I was a little confused at the very end of the lab assignment. I clearly understood the theory behind word embeddings calculation with CBOW, but I don’t know if the very last words on the final explanation make reference to the type of validation you want to perform to determine whether your embeddings are correct or not. It says ‘… we have to be careful with the interpretation of this projected word vectors, since the PCA depends on the projection – as shown in the following illustration.’
In the last section, we take the embeddings and perform PCA to do some scatter plots. At first glance, I would think that the 2D projection would be enough to intrinsically analyze the embeddings. But, can you use any other pair combination of axes of any other even PCA projection to compare the embeddings?
What I mean is, after the training we do a 2D projection on a set of previously selected words, and it looks like this:
After that, the lab mentions that we need to be careful with the interpretation of the projection, so I started playing around with combinations of axes to see how It works in every try.
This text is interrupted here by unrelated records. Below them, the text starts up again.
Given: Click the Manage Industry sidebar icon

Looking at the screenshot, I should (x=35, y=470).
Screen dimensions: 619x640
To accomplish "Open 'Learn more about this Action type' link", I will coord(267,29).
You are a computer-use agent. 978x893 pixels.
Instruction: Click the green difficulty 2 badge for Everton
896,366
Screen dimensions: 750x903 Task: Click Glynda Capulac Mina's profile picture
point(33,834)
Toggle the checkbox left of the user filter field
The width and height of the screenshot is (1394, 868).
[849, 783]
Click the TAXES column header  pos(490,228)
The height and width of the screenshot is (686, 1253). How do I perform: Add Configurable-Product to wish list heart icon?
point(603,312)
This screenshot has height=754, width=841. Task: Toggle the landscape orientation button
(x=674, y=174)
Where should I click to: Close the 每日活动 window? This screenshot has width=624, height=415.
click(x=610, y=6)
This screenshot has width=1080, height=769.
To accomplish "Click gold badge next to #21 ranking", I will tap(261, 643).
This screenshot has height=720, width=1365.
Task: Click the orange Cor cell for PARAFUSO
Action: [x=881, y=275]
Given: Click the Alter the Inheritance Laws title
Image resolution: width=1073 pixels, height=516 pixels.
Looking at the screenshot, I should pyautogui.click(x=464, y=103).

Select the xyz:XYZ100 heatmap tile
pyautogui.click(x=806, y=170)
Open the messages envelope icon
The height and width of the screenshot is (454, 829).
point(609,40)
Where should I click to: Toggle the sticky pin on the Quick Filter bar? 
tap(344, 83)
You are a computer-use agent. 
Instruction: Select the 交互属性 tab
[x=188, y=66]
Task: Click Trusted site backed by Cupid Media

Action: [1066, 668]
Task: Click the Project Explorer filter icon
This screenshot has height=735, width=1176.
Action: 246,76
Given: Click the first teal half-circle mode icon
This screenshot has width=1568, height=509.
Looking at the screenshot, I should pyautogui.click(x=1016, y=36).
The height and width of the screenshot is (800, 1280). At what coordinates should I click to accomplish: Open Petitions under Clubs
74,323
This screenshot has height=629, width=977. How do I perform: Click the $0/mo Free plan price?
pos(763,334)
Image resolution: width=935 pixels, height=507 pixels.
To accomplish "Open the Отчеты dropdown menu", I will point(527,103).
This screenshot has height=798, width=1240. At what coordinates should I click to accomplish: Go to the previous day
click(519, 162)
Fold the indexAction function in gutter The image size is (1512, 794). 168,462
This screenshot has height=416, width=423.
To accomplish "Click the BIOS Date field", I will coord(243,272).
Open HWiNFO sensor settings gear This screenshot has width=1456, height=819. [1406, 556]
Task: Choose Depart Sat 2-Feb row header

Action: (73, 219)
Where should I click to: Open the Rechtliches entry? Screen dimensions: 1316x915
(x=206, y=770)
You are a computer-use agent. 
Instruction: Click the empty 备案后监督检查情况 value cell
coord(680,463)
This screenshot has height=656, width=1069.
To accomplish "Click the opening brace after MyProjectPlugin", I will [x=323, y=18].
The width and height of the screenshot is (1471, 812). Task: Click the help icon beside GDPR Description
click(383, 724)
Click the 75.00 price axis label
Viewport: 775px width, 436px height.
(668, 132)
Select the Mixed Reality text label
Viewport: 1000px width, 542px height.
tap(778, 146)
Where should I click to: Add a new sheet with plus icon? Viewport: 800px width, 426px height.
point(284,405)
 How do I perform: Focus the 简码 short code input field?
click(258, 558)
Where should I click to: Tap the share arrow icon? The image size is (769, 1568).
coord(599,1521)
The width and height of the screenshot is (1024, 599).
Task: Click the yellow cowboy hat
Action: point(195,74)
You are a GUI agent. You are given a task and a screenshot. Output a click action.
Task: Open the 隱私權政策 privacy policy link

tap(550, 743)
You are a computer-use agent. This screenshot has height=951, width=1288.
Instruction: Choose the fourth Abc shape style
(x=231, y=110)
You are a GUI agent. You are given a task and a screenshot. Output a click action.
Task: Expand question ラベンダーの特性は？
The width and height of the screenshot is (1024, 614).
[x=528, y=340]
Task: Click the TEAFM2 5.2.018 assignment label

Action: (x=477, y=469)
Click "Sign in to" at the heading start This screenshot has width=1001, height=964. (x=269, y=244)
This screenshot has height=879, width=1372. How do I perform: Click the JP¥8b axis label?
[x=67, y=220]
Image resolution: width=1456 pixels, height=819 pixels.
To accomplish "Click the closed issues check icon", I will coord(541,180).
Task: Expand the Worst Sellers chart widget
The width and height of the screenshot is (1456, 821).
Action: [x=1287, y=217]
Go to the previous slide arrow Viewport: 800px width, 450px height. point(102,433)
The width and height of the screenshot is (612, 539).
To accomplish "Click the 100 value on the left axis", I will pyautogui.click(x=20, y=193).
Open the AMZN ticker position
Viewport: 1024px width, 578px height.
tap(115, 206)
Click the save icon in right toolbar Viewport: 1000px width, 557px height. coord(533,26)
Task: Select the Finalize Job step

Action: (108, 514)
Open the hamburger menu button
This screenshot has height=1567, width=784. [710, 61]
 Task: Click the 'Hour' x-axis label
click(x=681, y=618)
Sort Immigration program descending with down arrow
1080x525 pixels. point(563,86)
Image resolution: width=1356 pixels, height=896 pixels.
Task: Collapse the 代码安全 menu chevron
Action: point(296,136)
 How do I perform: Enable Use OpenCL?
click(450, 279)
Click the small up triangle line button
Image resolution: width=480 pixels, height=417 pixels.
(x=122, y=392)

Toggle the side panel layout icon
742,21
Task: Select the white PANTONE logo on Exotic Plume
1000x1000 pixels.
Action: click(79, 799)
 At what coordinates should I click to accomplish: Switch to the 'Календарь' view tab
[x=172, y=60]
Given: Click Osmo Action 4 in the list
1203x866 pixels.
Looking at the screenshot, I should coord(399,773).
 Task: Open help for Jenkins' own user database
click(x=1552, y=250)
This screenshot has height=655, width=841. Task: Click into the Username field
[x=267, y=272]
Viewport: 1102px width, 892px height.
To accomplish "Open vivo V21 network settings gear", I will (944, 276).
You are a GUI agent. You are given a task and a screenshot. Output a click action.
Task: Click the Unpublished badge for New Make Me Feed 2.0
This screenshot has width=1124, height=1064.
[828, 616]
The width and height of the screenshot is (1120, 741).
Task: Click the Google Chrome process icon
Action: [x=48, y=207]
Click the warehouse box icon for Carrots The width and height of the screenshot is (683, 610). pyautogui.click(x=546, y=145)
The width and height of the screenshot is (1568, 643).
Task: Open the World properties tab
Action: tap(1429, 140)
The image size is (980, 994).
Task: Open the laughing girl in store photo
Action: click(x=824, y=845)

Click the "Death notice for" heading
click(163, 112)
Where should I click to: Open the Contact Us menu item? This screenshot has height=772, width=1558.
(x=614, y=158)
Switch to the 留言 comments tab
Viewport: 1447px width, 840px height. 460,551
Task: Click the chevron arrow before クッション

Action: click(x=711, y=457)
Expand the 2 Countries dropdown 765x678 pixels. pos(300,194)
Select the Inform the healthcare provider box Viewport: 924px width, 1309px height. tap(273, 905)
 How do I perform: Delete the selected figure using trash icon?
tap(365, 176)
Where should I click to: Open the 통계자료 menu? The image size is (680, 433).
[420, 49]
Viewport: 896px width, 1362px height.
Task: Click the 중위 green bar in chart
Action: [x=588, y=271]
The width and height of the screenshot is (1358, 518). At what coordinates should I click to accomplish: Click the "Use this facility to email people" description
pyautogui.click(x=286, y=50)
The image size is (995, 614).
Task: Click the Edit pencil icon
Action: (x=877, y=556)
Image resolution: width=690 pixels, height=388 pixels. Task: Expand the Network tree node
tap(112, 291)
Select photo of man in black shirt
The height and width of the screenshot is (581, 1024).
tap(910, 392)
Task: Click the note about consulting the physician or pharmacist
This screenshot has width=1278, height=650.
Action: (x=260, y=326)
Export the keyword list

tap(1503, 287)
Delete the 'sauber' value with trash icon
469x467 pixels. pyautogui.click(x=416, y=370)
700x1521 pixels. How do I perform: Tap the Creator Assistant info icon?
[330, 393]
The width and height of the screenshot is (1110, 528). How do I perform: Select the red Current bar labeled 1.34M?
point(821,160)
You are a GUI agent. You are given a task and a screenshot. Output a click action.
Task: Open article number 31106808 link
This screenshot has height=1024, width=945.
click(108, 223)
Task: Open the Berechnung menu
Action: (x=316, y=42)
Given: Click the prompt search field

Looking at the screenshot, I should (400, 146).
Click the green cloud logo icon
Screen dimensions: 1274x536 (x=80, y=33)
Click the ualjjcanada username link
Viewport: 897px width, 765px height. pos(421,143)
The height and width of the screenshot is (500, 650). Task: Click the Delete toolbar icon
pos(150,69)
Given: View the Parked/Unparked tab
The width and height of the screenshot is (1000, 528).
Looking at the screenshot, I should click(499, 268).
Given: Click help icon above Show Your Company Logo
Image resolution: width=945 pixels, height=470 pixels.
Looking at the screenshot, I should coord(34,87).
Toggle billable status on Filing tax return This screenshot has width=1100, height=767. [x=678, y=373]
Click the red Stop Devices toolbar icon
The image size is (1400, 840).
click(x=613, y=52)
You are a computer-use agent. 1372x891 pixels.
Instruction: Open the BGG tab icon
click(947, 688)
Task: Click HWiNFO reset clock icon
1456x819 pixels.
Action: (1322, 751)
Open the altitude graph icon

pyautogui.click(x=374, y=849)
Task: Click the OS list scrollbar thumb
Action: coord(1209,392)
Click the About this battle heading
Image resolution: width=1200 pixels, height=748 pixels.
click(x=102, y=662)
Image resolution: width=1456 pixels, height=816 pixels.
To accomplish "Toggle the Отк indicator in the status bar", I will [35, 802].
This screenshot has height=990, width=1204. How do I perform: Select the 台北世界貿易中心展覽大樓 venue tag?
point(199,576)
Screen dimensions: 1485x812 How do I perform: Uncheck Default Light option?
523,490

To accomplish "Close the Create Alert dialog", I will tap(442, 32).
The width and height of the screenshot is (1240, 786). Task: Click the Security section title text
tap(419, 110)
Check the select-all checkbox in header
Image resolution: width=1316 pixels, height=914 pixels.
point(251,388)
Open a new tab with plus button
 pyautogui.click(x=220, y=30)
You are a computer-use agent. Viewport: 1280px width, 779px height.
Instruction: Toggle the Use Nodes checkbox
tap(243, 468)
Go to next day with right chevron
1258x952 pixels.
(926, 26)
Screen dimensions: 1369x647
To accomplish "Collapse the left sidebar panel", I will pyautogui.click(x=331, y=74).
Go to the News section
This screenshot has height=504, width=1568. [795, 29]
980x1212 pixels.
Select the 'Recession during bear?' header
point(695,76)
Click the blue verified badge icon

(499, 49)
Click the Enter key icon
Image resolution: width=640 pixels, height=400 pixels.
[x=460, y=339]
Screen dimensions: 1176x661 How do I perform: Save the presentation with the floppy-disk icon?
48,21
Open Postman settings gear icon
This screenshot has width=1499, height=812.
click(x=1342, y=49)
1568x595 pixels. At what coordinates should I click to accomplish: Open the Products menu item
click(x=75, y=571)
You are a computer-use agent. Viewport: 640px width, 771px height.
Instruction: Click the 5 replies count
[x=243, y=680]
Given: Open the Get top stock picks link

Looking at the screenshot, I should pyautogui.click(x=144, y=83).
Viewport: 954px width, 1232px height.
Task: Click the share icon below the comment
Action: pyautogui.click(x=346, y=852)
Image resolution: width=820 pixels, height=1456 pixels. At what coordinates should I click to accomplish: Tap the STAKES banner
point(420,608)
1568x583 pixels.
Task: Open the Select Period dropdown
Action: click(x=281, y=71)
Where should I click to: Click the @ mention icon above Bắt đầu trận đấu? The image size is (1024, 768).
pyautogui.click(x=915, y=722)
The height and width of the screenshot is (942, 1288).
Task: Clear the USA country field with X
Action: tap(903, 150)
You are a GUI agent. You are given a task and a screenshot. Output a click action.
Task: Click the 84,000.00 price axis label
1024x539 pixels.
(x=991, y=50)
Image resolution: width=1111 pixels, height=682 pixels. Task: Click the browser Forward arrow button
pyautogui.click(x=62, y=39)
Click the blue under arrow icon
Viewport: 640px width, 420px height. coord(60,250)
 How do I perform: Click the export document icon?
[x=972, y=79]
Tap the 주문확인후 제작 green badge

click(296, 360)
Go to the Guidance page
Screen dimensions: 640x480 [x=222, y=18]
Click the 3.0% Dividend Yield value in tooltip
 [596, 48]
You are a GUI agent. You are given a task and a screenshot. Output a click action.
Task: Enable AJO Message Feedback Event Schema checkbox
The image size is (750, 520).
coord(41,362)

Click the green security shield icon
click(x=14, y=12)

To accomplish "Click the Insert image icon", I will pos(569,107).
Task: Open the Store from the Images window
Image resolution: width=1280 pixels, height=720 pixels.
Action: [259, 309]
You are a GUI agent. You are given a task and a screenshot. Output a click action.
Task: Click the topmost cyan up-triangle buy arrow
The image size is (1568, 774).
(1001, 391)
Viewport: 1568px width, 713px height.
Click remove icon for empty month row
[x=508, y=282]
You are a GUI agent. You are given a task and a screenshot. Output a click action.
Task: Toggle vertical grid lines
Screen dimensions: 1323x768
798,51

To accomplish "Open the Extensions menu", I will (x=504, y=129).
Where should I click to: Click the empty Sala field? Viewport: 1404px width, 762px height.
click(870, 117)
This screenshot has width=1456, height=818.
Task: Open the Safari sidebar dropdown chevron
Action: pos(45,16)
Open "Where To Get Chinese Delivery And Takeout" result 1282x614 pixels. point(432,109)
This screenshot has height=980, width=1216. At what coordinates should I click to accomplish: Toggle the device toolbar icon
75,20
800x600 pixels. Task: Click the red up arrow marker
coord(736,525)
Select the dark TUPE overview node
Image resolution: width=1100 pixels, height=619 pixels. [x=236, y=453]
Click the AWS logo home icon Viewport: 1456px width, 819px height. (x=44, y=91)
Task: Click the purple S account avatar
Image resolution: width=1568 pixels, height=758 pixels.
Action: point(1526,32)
With a 4D projection and taking the first and the last axes, I obtained this:
So my confusion relies on what to take as ground truth when analyzing the embeddings, does it depend on what type of relation my embeddings I want to have? Does it depend on the further task I want to implement, thus I need to keep certain relations among the embeddings? How to determine what is missing or what to fine-tune to produce better embeddings?
That is a good question The most sane answer to these questions should be that you cannot take anything as a ground truth because as you can see with just playing around that you can get any result you want (for example, you can show that “king” is near to “queen”, or you can show that “king” is far from “queen”).
But these plots are not totally trash. You can use them as a complementary information (one of the many evidence for it) to confirm or reject your hypothesis but only before looking at them (and picking the one that suits you).
Another use case is exploration for interesting information. You can look at them and some ideas might come but again you have to be careful if these are spurious correlations or anything worth exploring deeper.
So to sum it up, they are not very reliable but they could be useful.
Is it possible that we are supposed to compare dimensions with highest information. So even with X=4 in PCA, comparing dim 0 and 1 will give more similar results to X=2 rather than comparing dim 2,3 or 1 and 3. Right?
PCA orders the columns by the amount of information. Column 0 has the most information, Column 1 has less but more than Column 2 and so on.
You can play around with these columns etc., but you have to be careful for what you see is not the truth but is what you want to see.